### EXTRACTED INFORMATION:
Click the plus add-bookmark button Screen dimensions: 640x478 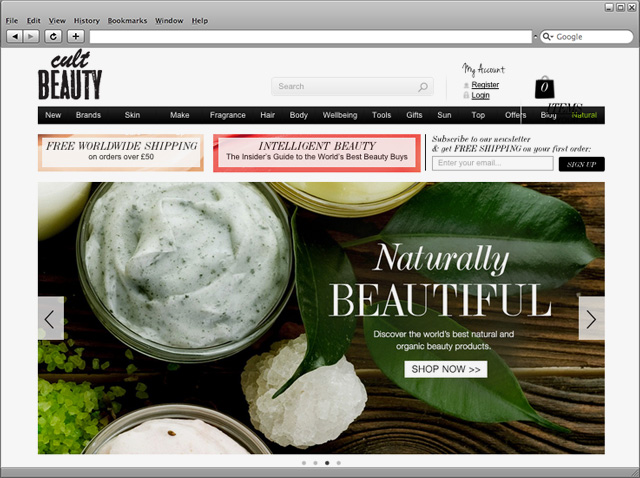point(76,36)
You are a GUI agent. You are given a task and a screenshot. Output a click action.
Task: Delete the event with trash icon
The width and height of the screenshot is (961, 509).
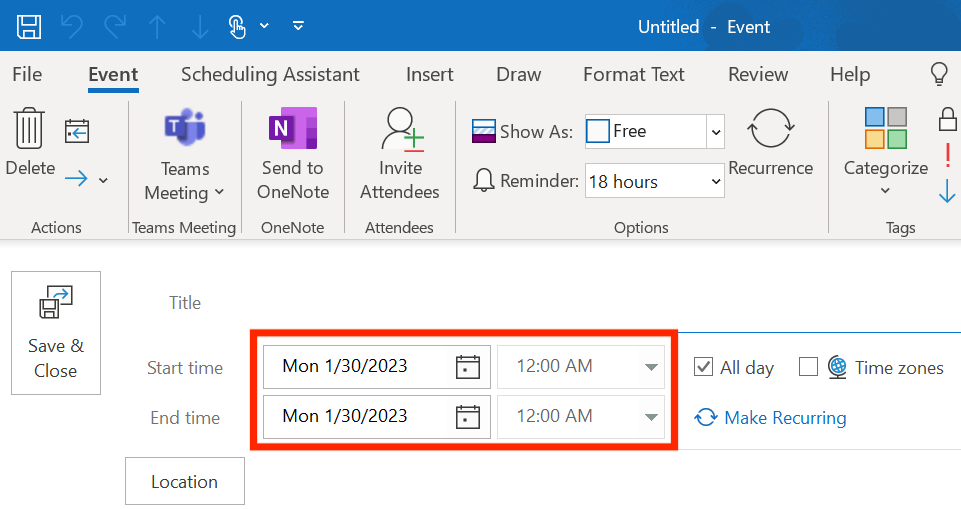tap(29, 128)
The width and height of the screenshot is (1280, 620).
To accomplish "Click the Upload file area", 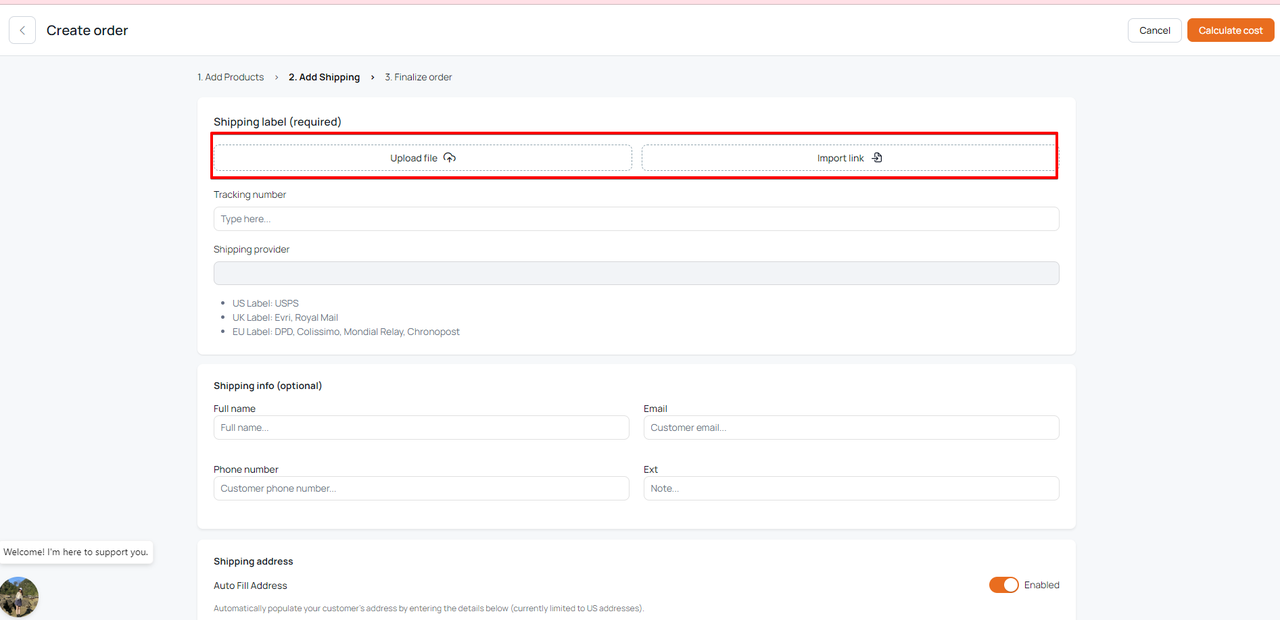I will [422, 158].
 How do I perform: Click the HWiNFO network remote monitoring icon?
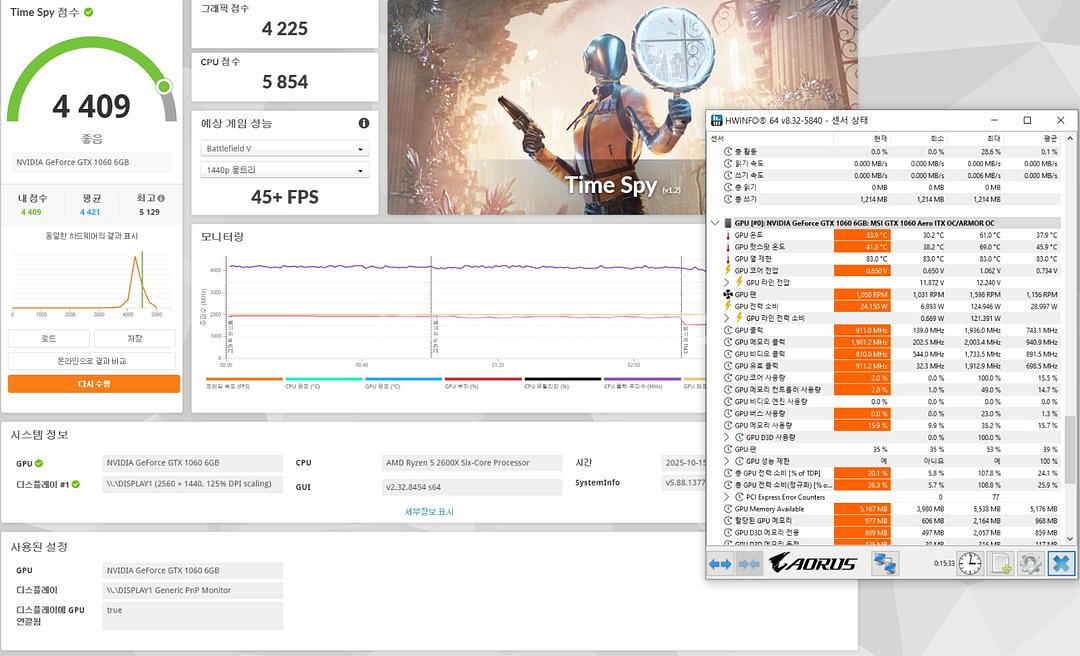[x=885, y=564]
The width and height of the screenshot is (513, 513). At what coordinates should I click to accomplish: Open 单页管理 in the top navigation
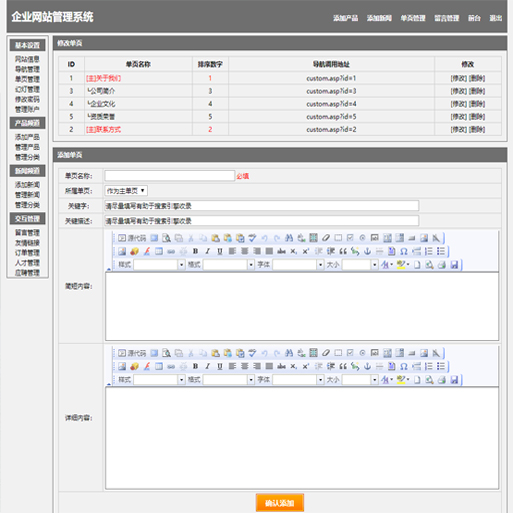pos(413,18)
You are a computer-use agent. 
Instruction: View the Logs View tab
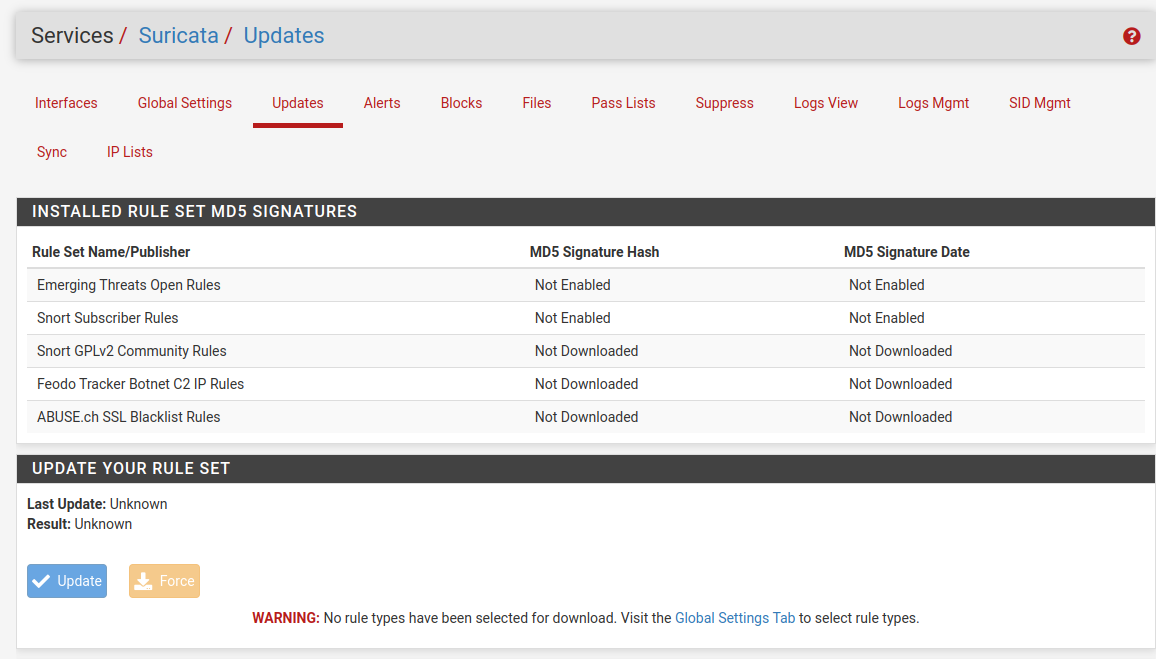click(x=826, y=103)
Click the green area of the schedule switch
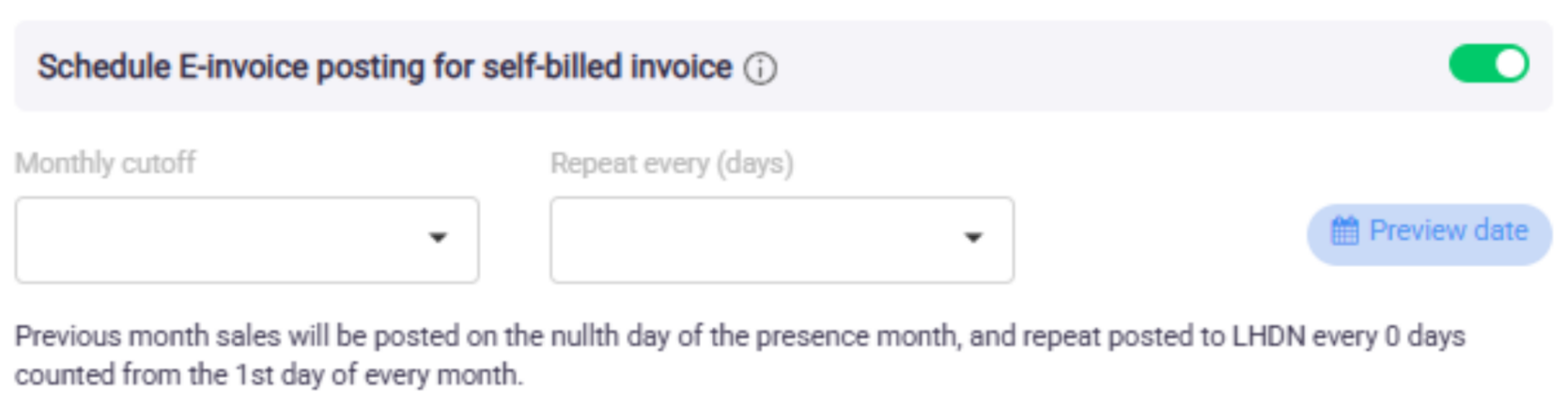 1471,65
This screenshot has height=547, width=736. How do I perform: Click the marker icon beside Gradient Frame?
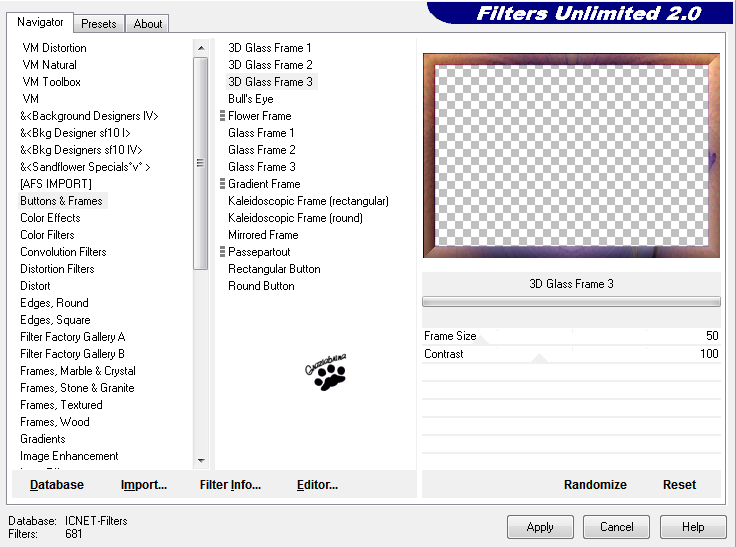coord(222,184)
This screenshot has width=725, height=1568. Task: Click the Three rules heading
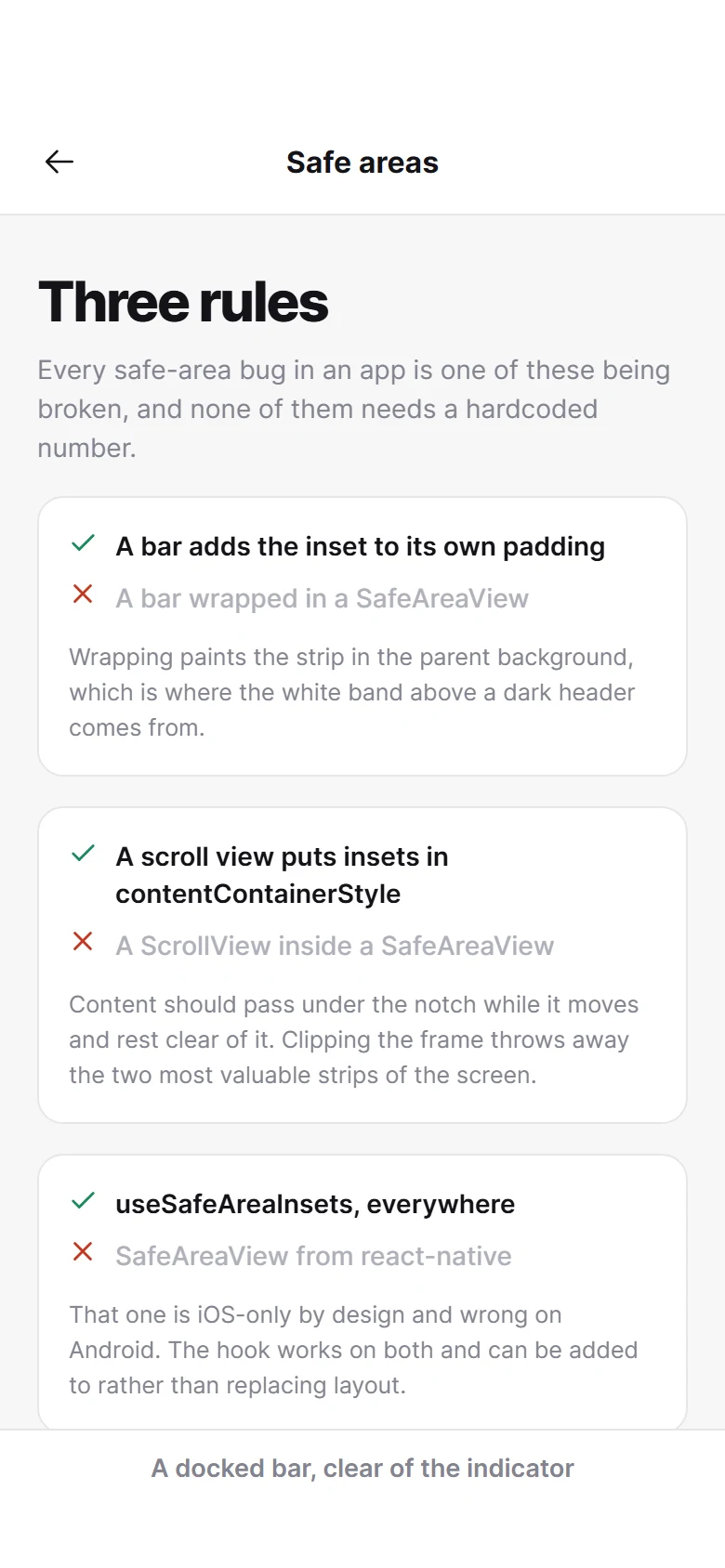(x=183, y=302)
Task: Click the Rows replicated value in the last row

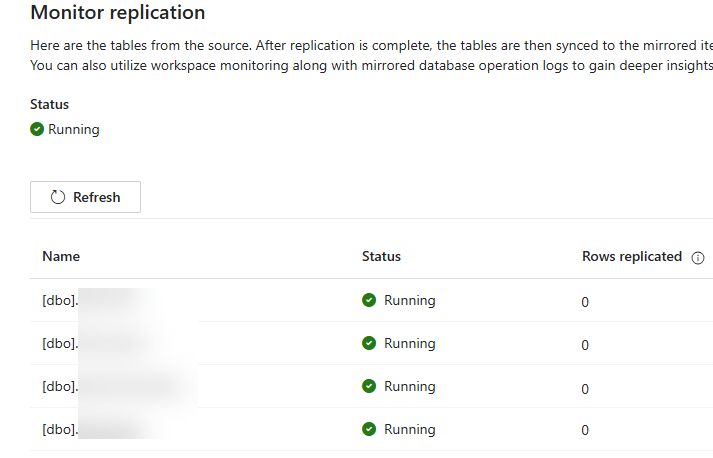Action: tap(585, 431)
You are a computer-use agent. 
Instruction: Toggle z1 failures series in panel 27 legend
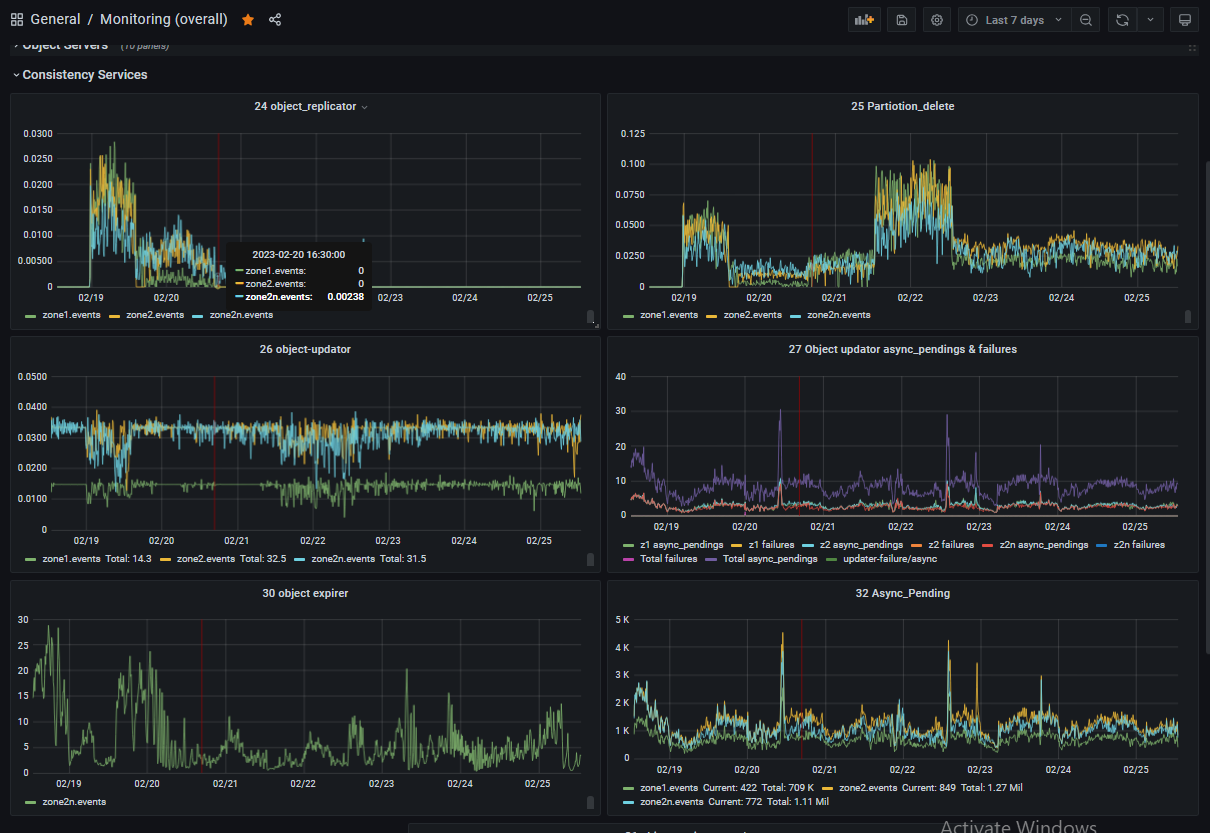click(x=770, y=545)
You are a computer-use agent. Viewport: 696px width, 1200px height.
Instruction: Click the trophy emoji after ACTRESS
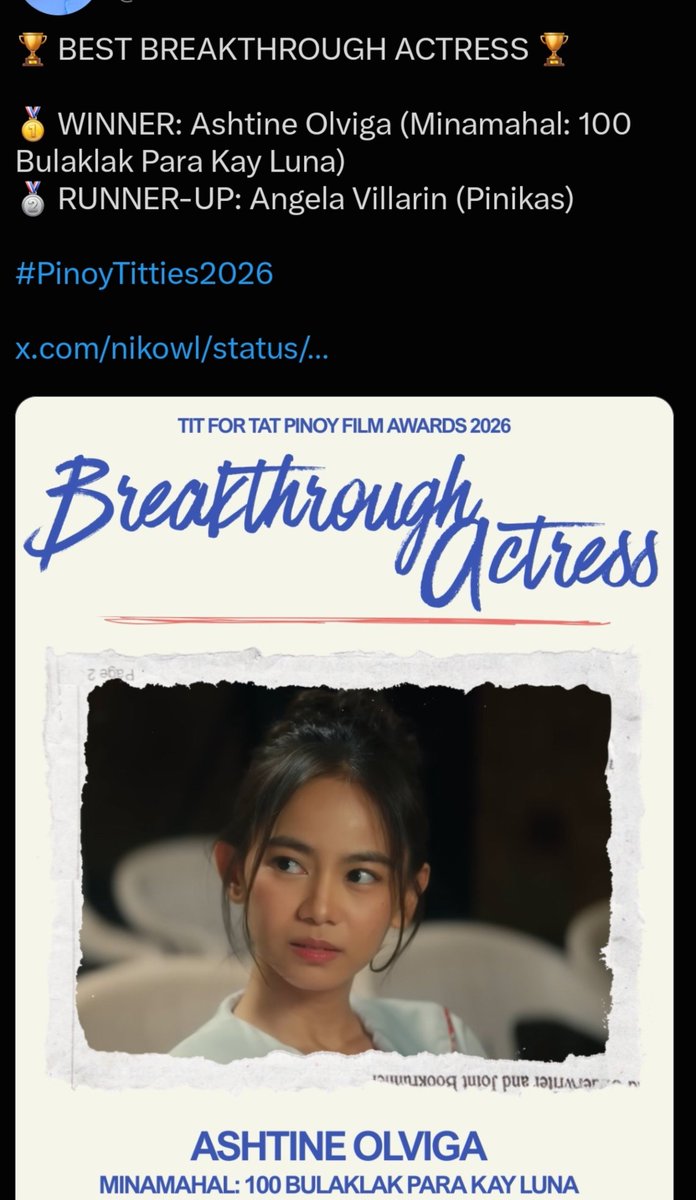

### YOUR ASSIGNMENT:
An exact copy is needed of the lines running from the one with "Click the green area of the schedule switch" through the end of the data above, and of those lines only, without pictures.

### EXERCISE OUTPUT:
Click the green area of the schedule switch
 1471,65
This screenshot has height=547, width=736. How do I perform: Click the marker icon beside Gradient Frame?
coord(222,184)
This screenshot has width=725, height=1568. Task: Click the Three rules heading
(x=183, y=302)
Task: Click the Rows replicated value in the last row

Action: tap(585, 431)
You are a computer-use agent. 
Instruction: Toggle z1 failures series in panel 27 legend
click(x=770, y=545)
You are a computer-use agent. Viewport: 696px width, 1200px height.
Instruction: Click the trophy emoji after ACTRESS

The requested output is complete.